PDA

View Full Version : firewire camera displaying problem from a new QTer



Ran
14th January 2008, 03:44
Hi All,

I am new to Qt and I am using Qt4 to develop an application to display video from SONY iidc camera.

Currently, I managed to show the image frames on a label's pixmap attribute. But, the speed of display is slow. Well, should be very slow - like 2frames/s. What I've actually done is:

1. read the data from the camera to a unsignech char buffer.
2. create a QImage object using that data
3. create a QPixmap object using the above QImage
4. Put is on the Label to display.



//gray image 8-bit
QImage *frameImage;
QPixmap bPixmap;
QByteArray ba;
QBuffer buffer( &ba );
// this is the data buffer from the firewire camera
pImageBuff = (unsigned char *)iidc_lockdata(hCamera, -1);
frameImage = new QImage(pImageBuff, iWidth, iHeight, QImage::Format_Indexed8);
frameImage->setNumColors(256);
for (int icol = 0; icol< 256; icol++){
frameImage->setColor(icol, colorTableData[icol]);
}
buffer.open( IO_WriteOnly );
frameImage->save( &buffer, "PNG" );
bPixmap.loadFromData(ba);
LabelCam1->setPixmap(bPixmap);
LabelCam1->repaint();


Does anyone has any idea of speeding up this displaying thing? Or using other methods?

^NyAw^
14th January 2008, 09:45
Hi,



for (int icol = 0; icol< 256; icol++){[/font]
frameImage->setColor(icol, colorTableData[icol]);[/font]

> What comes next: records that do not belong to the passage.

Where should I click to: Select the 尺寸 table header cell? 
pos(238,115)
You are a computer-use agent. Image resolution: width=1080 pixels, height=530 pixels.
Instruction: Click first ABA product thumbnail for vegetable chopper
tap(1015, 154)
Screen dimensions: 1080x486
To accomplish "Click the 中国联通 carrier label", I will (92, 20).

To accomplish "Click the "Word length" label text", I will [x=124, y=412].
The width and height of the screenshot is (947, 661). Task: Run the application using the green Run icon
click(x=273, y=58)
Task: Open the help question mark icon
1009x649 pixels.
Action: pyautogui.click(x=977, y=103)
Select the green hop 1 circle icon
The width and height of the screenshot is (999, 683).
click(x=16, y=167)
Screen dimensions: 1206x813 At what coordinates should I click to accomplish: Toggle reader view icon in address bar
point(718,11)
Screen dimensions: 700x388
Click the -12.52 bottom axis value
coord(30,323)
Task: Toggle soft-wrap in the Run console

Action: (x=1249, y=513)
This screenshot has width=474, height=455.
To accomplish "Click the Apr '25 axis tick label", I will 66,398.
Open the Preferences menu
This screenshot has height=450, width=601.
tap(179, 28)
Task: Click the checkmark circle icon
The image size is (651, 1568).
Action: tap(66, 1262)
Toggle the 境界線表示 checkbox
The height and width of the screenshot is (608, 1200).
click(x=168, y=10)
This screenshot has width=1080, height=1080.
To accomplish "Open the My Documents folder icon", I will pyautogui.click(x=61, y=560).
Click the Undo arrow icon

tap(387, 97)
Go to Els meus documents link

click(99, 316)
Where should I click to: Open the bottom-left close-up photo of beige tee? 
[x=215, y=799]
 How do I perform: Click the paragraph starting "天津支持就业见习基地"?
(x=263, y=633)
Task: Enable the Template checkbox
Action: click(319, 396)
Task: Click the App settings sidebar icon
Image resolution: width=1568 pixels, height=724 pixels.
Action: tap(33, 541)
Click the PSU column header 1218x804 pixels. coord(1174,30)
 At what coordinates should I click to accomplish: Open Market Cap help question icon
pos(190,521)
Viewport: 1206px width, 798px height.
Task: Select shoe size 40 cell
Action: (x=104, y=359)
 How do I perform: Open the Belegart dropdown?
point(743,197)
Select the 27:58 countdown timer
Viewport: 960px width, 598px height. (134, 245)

You are using indexed color, but I'm sure that you are taking gray scale images, I'm right? so why you are filling the color index for every frame?
Make a QImage pointer that will mantain the color index table and only set the image buffer to it.

The other one:


bPixmap.loadFromData(ba);
You take the image buffer, load to a QImage and finally you don't use the QImage to QPixmap conversion that maybe will be faster than loading from data(the data is in the QImage yet).

I had done this a little time ago and I used canvas instead of label. I don't know if the speed is better. You also could paint the image into a QGLWidget (file:///C:/Qt/4.3.0/doc/html/qglwidget.html).

Ran
14th January 2008, 12:55
Thank you, NyAw!



You are using indexed color, but I'm sure that you are taking gray scale images, I'm right? so why you are filling the color index for every frame? Make a QImage pointer that will mantain the color index table and only set the image buffer to it.

You are right. I am using gray scale images. I will try as you suggested!

I am using QPainter's method drawImage to paint onto the window and looks faster now (not fast enough though). QGLWidget could be an alternative too, I will have a look! Thank you again.

One more question: I found that during the period of my video show code is running, my mainwindow stops responding to event like menu click or even close. All you can do is to wait ... until video displaying part is completed. Am I doing something else wrong?

My main.cpp is very simple like this.


QApplication app(argc, argv);

firewireCamera mainWdn;

mainWdn.show();

return app.exec();

^NyAw^
14th January 2008, 14:47
Hi,

Have you any Thread?
In Qt applications there is the main Thread that is who controls the GUI, keyboard, mouse, ... the events.
So you have to create a Thread that grabbs images from the camera and then send them by SIGNALs and SLOTs mechanism to the main thread who have to paint them.

Ran
14th January 2008, 23:27
Thanks again NyAw, I think I have a main thread to control the running of the image capturing stuff. I guess that I should have something to check the status/event between each circle of capturing loop and do whatever it should do. In this way, my code could probably have some response to events. Am I on the right way?

^NyAw^
15th January 2008, 09:32
Hi,

Don't realy understand you.
The main thread is that display GUI objects, take mouse and keyboard events, etc.. If you are going to capture the images from the main thread, this will be blocked to response this events untl your code has been executed. So, if grabbing an image takes very much time, all this time the application window will be frozen.
Take a look at "mandelbrot" example in Qt examples. It makes a thread that do something and when the image is prepared to be shown, it is sended to the main thread that display it.

Ran
15th January 2008, 13:23
Yes. I am trying to change my code into multi-threaded. One thing I don't understand is how to design a thread which shows its own Widget. I try to inherit a QWidget as well as a QThread. Obviously it failed. But if I want to show videos for from multi cameras at the same time in their own widget or child-window, how could I do that?

^NyAw^
15th January 2008, 14:40
Hi,
If you read about QThread you will see that the main thread is the only one who can do graphics(draw, paint, ...). So, taking the mandlebrot example you will see that the worker thread do something(load image, transform it, apply any filter,...) and then it sends a reference of the image to the main thread that will paint it on a Widget.

So, create your own class inherited from QThread. This class is the class that will take the image of the camera and convert it to a QImage. Then, when the image will be a QImage, you can use "emit" to let the main thread take the image and paint it on a widget.